Origin Energy and Contact have a tough job ahead selling their merger, with big investors unimpressed with a plan they feel undervalues Contact.
The deal needs shareholder approval but Paul Richardson, from BT Funds Management New Zealand, said: "I'd imagine few fund managers will be interested in this proposal."
Australian energy giant Origin, which owns 52 per cent of Contact, wants to set up a "DLC" - dual-listed company - where Contact shares remain listed locally while Origin shares stay trading in Australia.
The company would be run by a single management team, but keep two distinct legal entities.
The deal - the first transtasman example of a DLC - would leave Contact shareholders with 24.3 per cent of the new business, with the rest owned by Origin.
Richardson said the merger proposal was a bid for the minority shareholders "by stealth" - when a takeover bid should attract a premium. It valued Contact shares around the $7 mark, which was lower than what many of the investors thought they were worth.
Tyndall Investment Management domestic equities manager James Lindsay said: "On the face of it, it certainly undervalues the business."
Half-year financial results published this week showed a good performance from Contact, but not so good from Origin.
Lindsay said he disagreed with the notion that Contact's New Zealand shareholders would not sell their stake in the company for cash.
ABN Amro analyst James Miller said in a research note published yesterday that a fair share price for Contact was $8.24 and there was a lot of value in the company.
Miller was one of the analysts who recommended Contact shareholders reject a 2001 takeover offer from former 51 per cent owner Edison Mission.
Contact's chairman at the time Phil Pryke advised shareholders to take the offer, saying there was a low probability of a successful competing offer.
"If the bid fails, it is likely the share price will fall from current levels," Pryke said in 2001.

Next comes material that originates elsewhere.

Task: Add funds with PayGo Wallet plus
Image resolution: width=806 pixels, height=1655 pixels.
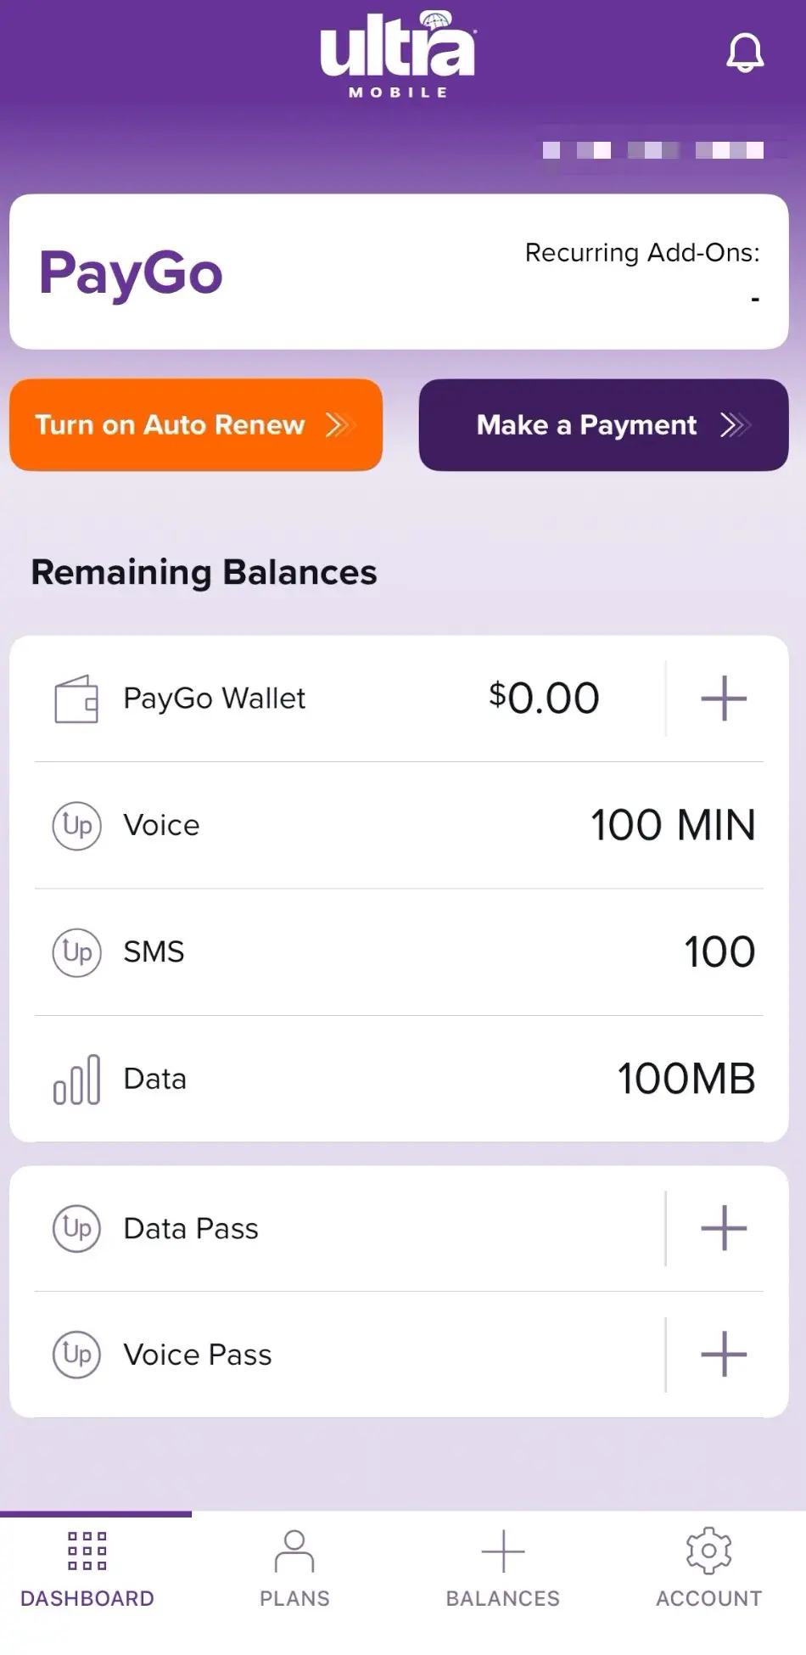Action: point(724,698)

Since those comments, the Contact share price has risen, reaching a high of $8 in November last year. Pryke is now recommending shareholders vote in favour of this merger deal, but the independent directors have commissioned an independent report to give shareholders another perspective.
The concerns from investors come as Pryke wages a charm offensive to win over institutional shareholders.

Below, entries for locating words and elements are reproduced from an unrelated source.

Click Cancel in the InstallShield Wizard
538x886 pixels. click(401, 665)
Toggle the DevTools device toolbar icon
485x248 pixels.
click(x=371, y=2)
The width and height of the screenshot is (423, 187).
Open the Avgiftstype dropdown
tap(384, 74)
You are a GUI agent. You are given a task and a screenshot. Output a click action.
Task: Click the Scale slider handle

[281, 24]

Contact said it expected two shareholder votes would be necessary to approve the merger.
The first, which Origin can vote in, would need 75 per cent approval. The second, which excludes Origin, would need just over 50 per cent.
Stephen Wright, head of advisory at ASB Securities, said the offer to Contact shareholders was "too low and opportunistic to do it at this point".
"We think the price is too low to be giving them even more control."
It remained to be seen how a dual-listed structure might work in the local context.
"It doesn't really jump off the page," said one fund manager who did not wish to be named.
"A number of the benefits shareholders are supposedly getting are not that valuable." Origin has said that previous unsuccessful attempts for a full takeover of Contact's remaining shares had meant it was not a viable way to go - and that saddling the company with debt would not help shareholders.
Shareholders Association chairman Bruce Sheppard said: "No matter how you dress it up, it is a takeover."
What's to come
* All Contact shareholders will be able to vote on the merger deal.
* An independent appraisal report will be sent out with the relevant details.
* Approval is also needed from the Takeovers Panel, the NZX and the Overseas Investment Office.
* Contact expects shareholders to vote on the scheme in two votes.
* The first, in which Origin can vote, would need 75 per cent approval.
* The second, in which Origin is excluded, would need just over 50 per cent to proceed.
* Contact had more than 95,000 shareholders at July last year.
* Several fund managers and analysts say the merger proposal undervalues Contact.